● STATED GOAL:
Copy the investing column starting at "American Tower’s business" and ending at "inflation-fueled economic crisis.", but replace "Top-line sales" with "Revenues".

Investing in Communications

A cellphone communications tower is shown in this undated photo.  (George Frey/Bloomberg )

American Tower (NYSE: AMT) is a specialist in broadcast communications infrastructure. It’s looking attractively valued at recent levels, too.

American Tower’s business is robust, and it just keeps growing.

Top-line sales are up by around 49% over the past five years. Free cash flow took a dip in 2022 due to slower prepayments from major customers – understandable amid an inflation-fueled economic crisis.

The diminished cash flow was still positive to the tune of $1.8 billion in that softer year.

American Tower runs an ultrareliable business tied to multiyear contracts, and its services should be in demand as long as wireless broadcasting and networking are a thing – in other words, potentially forever. Yet its shares have been growing relatively slowly for five years while the business has kept growing.

The stock offers a generous dividend, recently yielding 3.3%.

That’s not surprising, since American Tower is a real estate investment trust (REIT), required to distribute at least 90% of its taxable income in the form of dividends.

As this cash machine grows, American Tower will continue to raise its dividend payouts and stuff billions straight into shareholders’ pockets. (The Motley Fool owns shares of and has recommended American Tower.)

Ask the Fool

Q. What’s the difference between a merger and an acquisition? – G.L., Sherwood, Oregon

A. Both involve the joining of two companies, but there are some key differences. In general, two companies merge when they’re somewhat similar in size, together forming a new company. It will be a new legal entity, typically with a new name and ticker symbol.

With an acquisition, a larger company typically buys and takes control of a smaller one.

The purchased company ceases to exist on its own, and no new company is formed. Acquisitions happen much more frequently than mergers. While mergers are friendly and a joint effort, acquisitions can be hostile.

Famous mergers include Exxon and Mobil (forming Exxon Mobil) and Citicorp and Travelers Group (forming Citigroup).

Famous acquisitions include Amazon.com acquiring Whole Foods Market, and Walt Disney buying Pixar. Some acquisitions, such as when CVS Health bought Aetna, are referred to as mergers, in large part to honor the acquiree and let it save face. There are some key differences in how the business world uses the terms, too.

Q. How can a stock start trading in the morning at a much higher or lower price than it closed at the day before? – T.N., Buffalo Grove, Illinois

A. There was likely some news released after the market closed that caused buy or sell orders to pile up all night.

If Buzzy’s Broccoli Beer (ticker: BRRRP) closes at $50 on Tuesday but opens on Wednesday morning at $43, it might have announced the loss of a major customer or posted a disappointing earnings report.

If BRRRP opens trading much higher, it might have announced some good news – or perhaps it’s being acquired at a premium price.

My Dumbest Investment

My most regrettable investment move was not investing sooner. I waited until my mid-40s to start seriously investing in the stock market. – S.C., online

The Fool responds: We’re glad you learned this lesson and at least got started in your 40s.

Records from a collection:
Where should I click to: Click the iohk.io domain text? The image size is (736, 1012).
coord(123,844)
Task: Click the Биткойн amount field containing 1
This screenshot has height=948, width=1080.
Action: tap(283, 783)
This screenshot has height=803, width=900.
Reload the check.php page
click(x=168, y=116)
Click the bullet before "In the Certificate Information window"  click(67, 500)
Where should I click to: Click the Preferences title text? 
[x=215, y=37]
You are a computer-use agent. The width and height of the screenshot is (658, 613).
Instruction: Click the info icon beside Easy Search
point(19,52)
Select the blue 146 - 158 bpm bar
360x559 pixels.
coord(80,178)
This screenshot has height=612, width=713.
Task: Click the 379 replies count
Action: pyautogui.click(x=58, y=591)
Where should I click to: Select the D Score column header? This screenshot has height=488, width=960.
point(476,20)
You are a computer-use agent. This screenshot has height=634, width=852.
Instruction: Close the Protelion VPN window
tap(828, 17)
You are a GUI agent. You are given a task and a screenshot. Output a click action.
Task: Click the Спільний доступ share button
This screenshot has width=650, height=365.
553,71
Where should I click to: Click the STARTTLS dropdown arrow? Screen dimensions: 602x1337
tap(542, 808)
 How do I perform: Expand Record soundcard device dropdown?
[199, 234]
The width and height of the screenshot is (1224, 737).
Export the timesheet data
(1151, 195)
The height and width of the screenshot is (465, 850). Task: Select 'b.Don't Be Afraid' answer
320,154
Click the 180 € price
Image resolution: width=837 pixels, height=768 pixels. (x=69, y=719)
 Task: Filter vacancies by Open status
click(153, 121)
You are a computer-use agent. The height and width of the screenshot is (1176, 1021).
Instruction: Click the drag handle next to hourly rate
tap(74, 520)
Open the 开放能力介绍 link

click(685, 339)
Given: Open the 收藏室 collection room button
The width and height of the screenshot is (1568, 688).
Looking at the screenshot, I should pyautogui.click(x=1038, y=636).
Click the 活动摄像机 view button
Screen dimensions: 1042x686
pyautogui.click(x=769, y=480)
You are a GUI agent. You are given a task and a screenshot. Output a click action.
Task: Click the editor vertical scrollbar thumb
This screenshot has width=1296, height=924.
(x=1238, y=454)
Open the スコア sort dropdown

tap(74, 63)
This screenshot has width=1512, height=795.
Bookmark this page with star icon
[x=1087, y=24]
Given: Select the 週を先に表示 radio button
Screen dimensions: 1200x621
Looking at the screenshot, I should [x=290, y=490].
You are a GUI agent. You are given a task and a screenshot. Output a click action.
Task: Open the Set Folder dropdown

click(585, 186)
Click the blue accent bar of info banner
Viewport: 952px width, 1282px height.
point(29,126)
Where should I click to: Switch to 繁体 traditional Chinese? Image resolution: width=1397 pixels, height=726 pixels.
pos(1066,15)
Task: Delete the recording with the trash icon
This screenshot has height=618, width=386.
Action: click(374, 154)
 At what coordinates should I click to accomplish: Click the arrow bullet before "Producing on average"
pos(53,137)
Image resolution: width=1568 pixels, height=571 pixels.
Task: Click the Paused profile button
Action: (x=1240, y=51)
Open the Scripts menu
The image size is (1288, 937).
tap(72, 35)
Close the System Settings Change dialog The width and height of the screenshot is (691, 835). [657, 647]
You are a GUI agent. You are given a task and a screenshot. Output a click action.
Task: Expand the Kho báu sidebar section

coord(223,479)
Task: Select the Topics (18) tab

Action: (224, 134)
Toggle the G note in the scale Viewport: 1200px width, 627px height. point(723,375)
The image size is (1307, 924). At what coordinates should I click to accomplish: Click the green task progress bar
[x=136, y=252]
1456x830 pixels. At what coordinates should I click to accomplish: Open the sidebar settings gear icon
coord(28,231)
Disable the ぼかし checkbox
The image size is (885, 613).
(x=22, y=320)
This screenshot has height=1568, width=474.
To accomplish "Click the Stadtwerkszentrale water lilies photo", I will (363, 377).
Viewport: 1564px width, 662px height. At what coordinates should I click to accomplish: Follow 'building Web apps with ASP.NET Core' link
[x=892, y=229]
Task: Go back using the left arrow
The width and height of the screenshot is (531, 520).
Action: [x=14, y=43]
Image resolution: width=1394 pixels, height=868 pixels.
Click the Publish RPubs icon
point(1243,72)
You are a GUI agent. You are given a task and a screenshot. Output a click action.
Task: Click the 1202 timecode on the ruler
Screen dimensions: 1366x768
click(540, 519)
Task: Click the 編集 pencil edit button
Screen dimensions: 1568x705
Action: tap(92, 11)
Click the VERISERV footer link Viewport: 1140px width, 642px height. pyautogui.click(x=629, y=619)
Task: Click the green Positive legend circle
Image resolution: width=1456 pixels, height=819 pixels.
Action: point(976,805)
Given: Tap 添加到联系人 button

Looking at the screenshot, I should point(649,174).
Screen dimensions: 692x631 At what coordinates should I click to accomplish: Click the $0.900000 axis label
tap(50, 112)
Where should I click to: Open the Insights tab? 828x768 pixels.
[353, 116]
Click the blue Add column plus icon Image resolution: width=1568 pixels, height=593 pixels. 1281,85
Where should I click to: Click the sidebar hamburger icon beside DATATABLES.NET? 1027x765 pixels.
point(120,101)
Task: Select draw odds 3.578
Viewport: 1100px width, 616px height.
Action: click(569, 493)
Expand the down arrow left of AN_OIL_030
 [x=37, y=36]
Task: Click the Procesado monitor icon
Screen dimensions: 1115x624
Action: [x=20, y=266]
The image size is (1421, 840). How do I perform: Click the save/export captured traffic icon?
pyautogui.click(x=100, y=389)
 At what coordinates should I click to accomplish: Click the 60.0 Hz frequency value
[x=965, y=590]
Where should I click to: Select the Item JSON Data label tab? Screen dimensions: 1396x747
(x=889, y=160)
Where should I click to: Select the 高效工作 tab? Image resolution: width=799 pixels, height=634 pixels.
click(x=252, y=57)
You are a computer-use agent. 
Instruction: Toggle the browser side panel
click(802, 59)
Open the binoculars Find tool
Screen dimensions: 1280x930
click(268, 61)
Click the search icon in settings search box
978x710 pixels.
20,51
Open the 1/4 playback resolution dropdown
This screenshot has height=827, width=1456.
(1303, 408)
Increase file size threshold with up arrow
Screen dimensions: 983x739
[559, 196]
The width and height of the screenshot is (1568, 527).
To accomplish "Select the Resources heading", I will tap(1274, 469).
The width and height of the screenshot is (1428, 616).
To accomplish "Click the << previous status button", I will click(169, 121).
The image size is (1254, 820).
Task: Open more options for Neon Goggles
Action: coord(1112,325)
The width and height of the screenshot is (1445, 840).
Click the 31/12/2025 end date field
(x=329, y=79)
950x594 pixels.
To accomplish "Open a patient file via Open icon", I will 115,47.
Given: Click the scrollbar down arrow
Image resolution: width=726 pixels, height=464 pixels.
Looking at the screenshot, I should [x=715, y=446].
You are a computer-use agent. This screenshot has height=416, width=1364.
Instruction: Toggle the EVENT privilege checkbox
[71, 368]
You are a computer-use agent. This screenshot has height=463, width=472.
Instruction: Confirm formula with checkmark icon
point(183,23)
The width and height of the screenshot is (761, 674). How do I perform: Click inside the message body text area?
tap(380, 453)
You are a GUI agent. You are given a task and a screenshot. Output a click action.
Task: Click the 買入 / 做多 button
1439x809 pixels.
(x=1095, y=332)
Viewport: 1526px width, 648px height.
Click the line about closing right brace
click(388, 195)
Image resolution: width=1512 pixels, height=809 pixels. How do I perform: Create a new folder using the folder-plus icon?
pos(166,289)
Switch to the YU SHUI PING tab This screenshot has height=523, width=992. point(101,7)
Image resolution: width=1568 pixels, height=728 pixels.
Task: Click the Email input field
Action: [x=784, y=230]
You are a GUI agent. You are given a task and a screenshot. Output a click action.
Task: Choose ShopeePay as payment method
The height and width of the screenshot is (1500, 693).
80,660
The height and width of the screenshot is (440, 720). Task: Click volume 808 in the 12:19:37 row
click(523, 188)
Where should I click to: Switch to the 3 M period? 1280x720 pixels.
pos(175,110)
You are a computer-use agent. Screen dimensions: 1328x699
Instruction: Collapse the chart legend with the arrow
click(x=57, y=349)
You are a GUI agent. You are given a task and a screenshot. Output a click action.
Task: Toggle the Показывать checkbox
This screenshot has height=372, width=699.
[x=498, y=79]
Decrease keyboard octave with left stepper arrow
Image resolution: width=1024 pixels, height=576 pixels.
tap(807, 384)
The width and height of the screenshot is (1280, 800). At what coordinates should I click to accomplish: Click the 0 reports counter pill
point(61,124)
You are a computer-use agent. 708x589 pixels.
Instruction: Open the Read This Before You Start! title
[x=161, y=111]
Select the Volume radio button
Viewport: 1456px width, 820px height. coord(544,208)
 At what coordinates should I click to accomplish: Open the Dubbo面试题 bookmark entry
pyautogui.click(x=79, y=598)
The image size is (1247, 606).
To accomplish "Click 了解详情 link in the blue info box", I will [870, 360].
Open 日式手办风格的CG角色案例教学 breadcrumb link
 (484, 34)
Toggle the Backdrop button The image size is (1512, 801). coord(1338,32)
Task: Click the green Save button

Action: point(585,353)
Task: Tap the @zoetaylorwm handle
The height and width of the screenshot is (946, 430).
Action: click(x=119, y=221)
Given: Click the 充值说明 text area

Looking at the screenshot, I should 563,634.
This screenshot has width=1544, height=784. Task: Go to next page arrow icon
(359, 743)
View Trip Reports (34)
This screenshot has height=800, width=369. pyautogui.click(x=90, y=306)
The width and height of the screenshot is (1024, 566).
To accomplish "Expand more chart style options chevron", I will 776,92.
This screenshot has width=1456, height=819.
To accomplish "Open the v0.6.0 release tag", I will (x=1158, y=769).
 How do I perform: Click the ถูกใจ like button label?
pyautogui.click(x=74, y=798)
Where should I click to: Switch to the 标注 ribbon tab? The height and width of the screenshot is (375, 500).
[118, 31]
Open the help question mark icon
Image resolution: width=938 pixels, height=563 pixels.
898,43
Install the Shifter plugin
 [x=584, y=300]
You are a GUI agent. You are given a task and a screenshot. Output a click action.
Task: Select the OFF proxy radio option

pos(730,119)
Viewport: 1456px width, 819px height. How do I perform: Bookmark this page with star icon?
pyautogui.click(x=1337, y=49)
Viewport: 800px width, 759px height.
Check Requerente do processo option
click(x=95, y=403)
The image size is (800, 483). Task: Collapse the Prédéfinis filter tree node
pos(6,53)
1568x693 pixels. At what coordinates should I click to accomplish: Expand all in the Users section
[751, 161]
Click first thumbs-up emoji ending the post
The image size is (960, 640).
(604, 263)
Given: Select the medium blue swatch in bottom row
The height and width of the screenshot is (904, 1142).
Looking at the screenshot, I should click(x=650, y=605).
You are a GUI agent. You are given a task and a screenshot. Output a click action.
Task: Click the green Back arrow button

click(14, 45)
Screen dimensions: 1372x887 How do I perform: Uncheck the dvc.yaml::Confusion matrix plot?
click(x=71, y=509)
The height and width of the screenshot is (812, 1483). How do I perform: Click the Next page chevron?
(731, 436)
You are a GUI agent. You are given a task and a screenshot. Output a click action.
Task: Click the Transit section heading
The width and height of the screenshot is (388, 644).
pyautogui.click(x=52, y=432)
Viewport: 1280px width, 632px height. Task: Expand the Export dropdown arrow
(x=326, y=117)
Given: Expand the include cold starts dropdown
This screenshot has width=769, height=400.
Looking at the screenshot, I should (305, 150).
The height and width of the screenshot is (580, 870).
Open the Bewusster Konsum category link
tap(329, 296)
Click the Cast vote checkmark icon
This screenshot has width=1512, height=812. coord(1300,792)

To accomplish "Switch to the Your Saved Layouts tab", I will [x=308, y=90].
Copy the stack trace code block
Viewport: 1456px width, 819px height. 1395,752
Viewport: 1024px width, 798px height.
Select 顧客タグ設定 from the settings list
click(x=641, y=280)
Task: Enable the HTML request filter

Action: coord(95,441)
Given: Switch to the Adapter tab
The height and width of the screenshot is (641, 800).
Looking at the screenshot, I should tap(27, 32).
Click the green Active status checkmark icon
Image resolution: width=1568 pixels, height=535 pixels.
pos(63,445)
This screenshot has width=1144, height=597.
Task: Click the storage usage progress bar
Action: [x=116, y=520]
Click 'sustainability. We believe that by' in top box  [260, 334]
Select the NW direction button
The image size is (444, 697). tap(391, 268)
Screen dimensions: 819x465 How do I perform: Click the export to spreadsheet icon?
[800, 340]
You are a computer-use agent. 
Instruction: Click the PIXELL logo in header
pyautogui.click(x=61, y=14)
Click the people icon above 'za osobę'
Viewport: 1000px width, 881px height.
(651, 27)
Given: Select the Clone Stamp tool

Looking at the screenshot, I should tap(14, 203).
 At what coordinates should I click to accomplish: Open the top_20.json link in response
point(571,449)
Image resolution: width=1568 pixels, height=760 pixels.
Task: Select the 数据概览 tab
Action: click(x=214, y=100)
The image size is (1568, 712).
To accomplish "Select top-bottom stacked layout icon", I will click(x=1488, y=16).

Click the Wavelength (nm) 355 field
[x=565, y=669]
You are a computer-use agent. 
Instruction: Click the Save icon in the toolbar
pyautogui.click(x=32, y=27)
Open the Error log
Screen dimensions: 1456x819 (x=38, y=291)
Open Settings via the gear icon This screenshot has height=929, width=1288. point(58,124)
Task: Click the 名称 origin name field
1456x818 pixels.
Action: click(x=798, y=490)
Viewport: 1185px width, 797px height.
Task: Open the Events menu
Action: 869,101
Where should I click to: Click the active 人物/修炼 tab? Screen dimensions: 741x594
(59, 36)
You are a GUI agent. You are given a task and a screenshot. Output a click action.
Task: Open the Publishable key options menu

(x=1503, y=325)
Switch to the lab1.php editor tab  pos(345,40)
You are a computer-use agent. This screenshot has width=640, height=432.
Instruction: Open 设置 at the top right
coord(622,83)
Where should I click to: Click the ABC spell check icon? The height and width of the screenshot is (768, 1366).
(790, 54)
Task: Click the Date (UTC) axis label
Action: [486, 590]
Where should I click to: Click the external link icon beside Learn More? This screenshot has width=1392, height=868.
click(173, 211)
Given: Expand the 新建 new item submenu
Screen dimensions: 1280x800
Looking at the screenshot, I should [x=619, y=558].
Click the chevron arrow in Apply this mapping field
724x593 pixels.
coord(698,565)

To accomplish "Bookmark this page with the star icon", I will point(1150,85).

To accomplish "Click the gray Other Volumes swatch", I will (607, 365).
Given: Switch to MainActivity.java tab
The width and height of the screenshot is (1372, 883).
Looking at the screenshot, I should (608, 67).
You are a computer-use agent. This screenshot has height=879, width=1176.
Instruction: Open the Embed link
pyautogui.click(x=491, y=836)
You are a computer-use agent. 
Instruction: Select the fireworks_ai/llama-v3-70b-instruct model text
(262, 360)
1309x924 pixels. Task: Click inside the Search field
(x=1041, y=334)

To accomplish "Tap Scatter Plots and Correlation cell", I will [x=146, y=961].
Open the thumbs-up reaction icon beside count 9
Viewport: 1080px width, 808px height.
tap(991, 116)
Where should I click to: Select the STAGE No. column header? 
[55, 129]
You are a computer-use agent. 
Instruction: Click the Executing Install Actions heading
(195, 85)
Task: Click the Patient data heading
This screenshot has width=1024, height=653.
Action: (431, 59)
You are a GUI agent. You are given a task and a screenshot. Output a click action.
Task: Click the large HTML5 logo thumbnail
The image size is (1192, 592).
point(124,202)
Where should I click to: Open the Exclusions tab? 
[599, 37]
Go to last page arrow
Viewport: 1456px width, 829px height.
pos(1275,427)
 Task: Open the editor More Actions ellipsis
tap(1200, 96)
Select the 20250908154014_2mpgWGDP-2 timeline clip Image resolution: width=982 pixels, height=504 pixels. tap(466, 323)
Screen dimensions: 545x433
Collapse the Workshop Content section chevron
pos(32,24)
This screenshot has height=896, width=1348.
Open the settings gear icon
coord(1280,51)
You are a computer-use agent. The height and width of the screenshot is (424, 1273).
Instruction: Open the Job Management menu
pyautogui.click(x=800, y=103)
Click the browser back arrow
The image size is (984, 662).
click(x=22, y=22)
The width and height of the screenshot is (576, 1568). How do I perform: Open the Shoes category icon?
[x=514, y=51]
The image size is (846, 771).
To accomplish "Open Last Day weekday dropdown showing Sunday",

● COMPLETE ANSWER:
American Tower’s business is robust, and it just keeps growing.

Revenues are up by around 49% over the past five years. Free cash flow took a dip in 2022 due to slower prepayments from major customers – understandable amid an inflation-fueled economic crisis.